# My dog loves his sandpit...



## dintony (Apr 27, 2008)

Ok so we built it for the human kids.... but the Kannicky acted like we built it soley for him...


----------



## wiz-fiz (Apr 27, 2008)

I think he just likes the soft dirt to dig in!
does he sleep in it?
that would be a funny sit to see!:lol::lol:


----------



## Shonfield (Apr 27, 2008)

looks like hes having fun
cute dog


----------



## dintony (Apr 27, 2008)

Everytime the kids got bored of burying him he slowly edged his way back in between them


----------



## kakariki (Apr 27, 2008)

I LOVE your pooch!

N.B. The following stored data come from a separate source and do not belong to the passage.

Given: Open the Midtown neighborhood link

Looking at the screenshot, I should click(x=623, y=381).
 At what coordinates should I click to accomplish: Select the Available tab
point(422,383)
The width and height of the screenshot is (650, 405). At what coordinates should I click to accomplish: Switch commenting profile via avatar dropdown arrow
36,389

He is gorgeous!!! He also obviously thinks he IS a kid. I have to say there is something about the Danes isn;t there. Our boy is a cross but has a lot of Dane personality, so I'm told. Like being in the middle as in your boy. What's his age?


----------



## dintony (Apr 28, 2008)

Yes they certainly like being in the middle. 

My boy is nearly 11 months old. 

When I first bought him home my hubby said "*** is that thing??" 

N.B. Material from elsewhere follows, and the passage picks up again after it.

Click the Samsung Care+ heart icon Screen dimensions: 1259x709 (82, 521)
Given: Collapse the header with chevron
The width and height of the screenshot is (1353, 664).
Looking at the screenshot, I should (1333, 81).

He now loves him just as much as I do. lol


----------



## redbellybite (Apr 28, 2008)

Dint how the hell did you get away with bringing that goliath of a pup home i hid my sons staffy cross for 4 days from hubby we all needed to build up the courage to tell him 'WE GOT ANOTHER DOG ' but he fell in love with him so it turned out ok ..............i seem to do that to him alot if i want a pet i dont ask i just get and wean him on to that fact we now own a new one lol


----------



## bredli_lover (Apr 28, 2008)

awwww hes so gorgeous!


----------



## sigridshurte (Apr 28, 2008)

just a big puppy!


----------



## Harley (Apr 28, 2008)

is there Great Dane in him:??


----------



## dintony (Apr 28, 2008)

A bit .....


----------



## =bECS= (Apr 28, 2008)

bahahahaha, id say alot more than a bit, ur just being modest din


----------



## deadflesh (Apr 28, 2008)

Harley said:


> is there Great Dane in him:??



What other breed?
Lol.

Only a Great Dane can look like that!

Gorgeous dog... or should I say Puppy?


----------



## venus (Apr 29, 2008)

Gorgeous Harlequin.


----------



## wood_nymph (Apr 29, 2008)

sandpits are great for dogs i know a few people with them/ build him his own little one and hide food in the sand like pigs ears bones ect it'll keep him entertained for hours


----------



## sezza (Apr 29, 2008)

what a gorgeous dog! And kudos on the name!!


----------



## callith (Apr 29, 2008)

haha, love the dog


----------



## Chilali (Apr 29, 2008)

Our dog is the same we had to buy him a clam shell sandpit just for his use only lol
he now digs holes and digs up bones etc in it


----------



## Homebrand91 (Apr 29, 2008)

I have a pot outside that used to have a bush in it. The dirt is still in there and my dog sleeps all curled up in it.


----------



## dintony (May 2, 2008)

LOL Homebrand.... Obviously your puppy isn't a great dane!


----------



## Brianna (May 2, 2008)

Beautiful dog! Our dogs use the sandpit too... and the slippery dip! People get a shock when they come over to visit and they look over the back gate and see a German Shepherd sliding down a slippery dip to come and investigate! They slide down standing up on all fours, I think they just figure that it is easier than turning around and going down the stairs!


----------



## daniel1234 (May 2, 2008)

My girl (Rotty X Boarder Collie) loves just lying in ours (pit has a tonne of sand in it). Our boy (black Kelpie) doesnt care for it at all although loves to dig every where else Bloody dog - But we love him.


----------



## Tatelina (May 3, 2008)

Naw...gotta love danes. Very cute.


----------



## daniel1234 (May 8, 2008)

*Yeh*

Yeh Danes are great, but i still love the ones I'm with. There like your kids - well our pets come pretty close anyway.


----------



## Fossilman (May 8, 2008)

A guy in my street used to surf with his west highland terrier on the front of the board lol


----------